When COVID-19 struck, individuals with pre-existing conditions were labeled as high risk. Pre-existing conditions can range anywhere from diabetes to unrelated pneumonia. Not only were these varied individuals more susceptible to infection, but they ran a higher risk of battling a bigger war against the virus, enough to end up in an ICU.
Unfortunately, I became high risk at the peak of the pandemic. In early June 2020, I was diagnosed with unrelated COVID pneumonia followed by a diagnosis of lupus. Both hospital visits were nerve-wracking, to say the least.
Surviving the pandemic while being high risk
The early months of the pandemic put a halt to everyone’s social life. But, as restrictions began to lift, a high-risk individual like myself is still limited in my social activities. When groups of ten or more were authorized to congregate, I still felt horrified to gather in a group that big. I always thought that the odds of me being infected by 1/9 people was far too risky. When I did see friends, we usually would self-quarantine beforehand or get a rapid test. However, not everyone was willing to do the responsible thing. This hindered not only my social activities but diminished the social bubbles I considered myself to be part of. I continue to limit the number of times I go grocery shopping. I still have a funny fear of driving with my windows down without wearing a mask. I picked up the hobby of making all my meals.
While the pandemic affected my socializing, it in turn also took a toll on my mental health. Feeling fragile is not much of a confidence booster, especially if you cannot meet up with anyone to cheer you up. Being cooped up behind the same four walls can be deteriorating to your creativity, energy flow, motivation and overall life outlook. Since the beginning of quarantine, I have taken on many different hobbies and habits to avoid harboring the sadness that stems from isolation. I’ve had small victories.
Carlos Cordova, freshman nursing major at Santa Fe College, stated, “Navigating the pandemic felt like I was walking through a minefield.” He explained that he had to be careful with every single thing he did due to his pre-existing condition, along with his father’s.
Despite Cordova’s efforts to stay safe, he was infected with the virus in December 2020. He had to quarantine during the holidays, though he survived the isolation. He noted that partaking in a Zoom call to virtually open gifts lightened the mood and gave Christmas Day a new twist.

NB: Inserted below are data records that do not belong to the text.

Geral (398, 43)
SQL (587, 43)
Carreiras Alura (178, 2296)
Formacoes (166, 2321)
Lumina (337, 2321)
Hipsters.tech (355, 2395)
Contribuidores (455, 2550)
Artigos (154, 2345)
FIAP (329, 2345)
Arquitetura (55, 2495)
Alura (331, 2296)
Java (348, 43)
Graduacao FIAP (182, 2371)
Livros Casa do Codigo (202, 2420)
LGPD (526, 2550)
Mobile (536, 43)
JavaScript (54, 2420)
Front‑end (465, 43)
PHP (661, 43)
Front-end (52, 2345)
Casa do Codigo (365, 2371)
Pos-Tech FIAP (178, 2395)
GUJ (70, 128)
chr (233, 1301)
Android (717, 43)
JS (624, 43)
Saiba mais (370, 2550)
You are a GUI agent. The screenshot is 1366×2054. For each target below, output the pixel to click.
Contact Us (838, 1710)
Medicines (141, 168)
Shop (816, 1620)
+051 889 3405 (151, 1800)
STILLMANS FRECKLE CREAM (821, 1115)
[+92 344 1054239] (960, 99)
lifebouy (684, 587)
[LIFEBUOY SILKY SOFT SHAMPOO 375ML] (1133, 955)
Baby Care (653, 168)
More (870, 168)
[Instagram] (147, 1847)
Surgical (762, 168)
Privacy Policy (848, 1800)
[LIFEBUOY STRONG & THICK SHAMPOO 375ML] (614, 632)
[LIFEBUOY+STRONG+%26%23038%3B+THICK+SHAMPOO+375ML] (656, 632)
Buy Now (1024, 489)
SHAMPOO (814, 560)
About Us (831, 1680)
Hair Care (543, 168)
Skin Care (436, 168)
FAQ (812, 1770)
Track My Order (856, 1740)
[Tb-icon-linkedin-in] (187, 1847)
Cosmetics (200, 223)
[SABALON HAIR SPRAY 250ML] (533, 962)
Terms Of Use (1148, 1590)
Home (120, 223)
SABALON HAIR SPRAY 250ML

Not taking the virus seriously isn’t funny
Every time I see people acting irresponsibly in not only college towns but the general commercial world, is widely upsetting. It prompts me to believe that this pandemic will never end due to people not taking it seriously. College towns, like UF’s very own Gainesville, host bar nights where barely anyone wears masks while remaining in extended close proximity. In comparison, Tallahassee, Orlando and Miami do the same by having open a majority of areas to congregate at nearly full capacity. This not only frustrates me and makes me impatient, but it scares me to think I could become easily infected because of these large congregations creating a hot spot for a rapid spread.
Cordova said, “Seeing people joke about the virus and the pandemic was infuriating, and I felt disappointed.” Cordova was an essential worker for some time during the pandemic. He recounted his time as being stressful, to say the least. People walked into his employer’s retail store using shirt necklines as makeshift masks or with no masks at all. He described that many customers refused to wear a mask, claiming the mask mandate was infringing their constitutional rights. Yet, the same customers would harshly demand assistance, prompting Cordova to even call the authorities on multiple occasions.
Moreover, cases such as the recent Uber driver attack shed light on the ignorance many carry towards the virus. Two passengers mocked and attacked an Uber driver by coughing in the enclosed car, even going as far as to rip the driver’s mask off. Occasions like these are not uncommon, whether it’d be coughing, spitting or harassing individuals over mask mandates and COVID safety rules.
Moving forward with the vaccine
Although vaccine rollout is not at full capacity yet, it is motivating and hopeful to see many people willingly receiving the currently available doses. Individuals with pre-existing conditions currently have the opportunity to receive the vaccine with a doctor’s note. This has created a safe future for many of us. For me, it’s lifted a weight off my shoulders knowing that I’ll be nearly immune to such a deadly virus.
Cordova received his vaccine in the early rollout for individuals with pre-existing conditions, and he cannot emphasize how blessed and grateful he feels to have been vaccinated. Even though he’s been vaccinated, he expressed, “I still wear my mask, wash my hands frequently and keep my social distance.”
This vaccine is a game-changer for many who are at high risk of contracting COVID and potentially experiencing fatal accidents from it. Aside from following CDC guidelines and trusting modern medicine, the vaccine serves as the only weapon people have against this virus.
Surviving in this new COVID world has been very complex and difficult, but as we strive to eliminate cases and become immunized, we should keep our hopes up.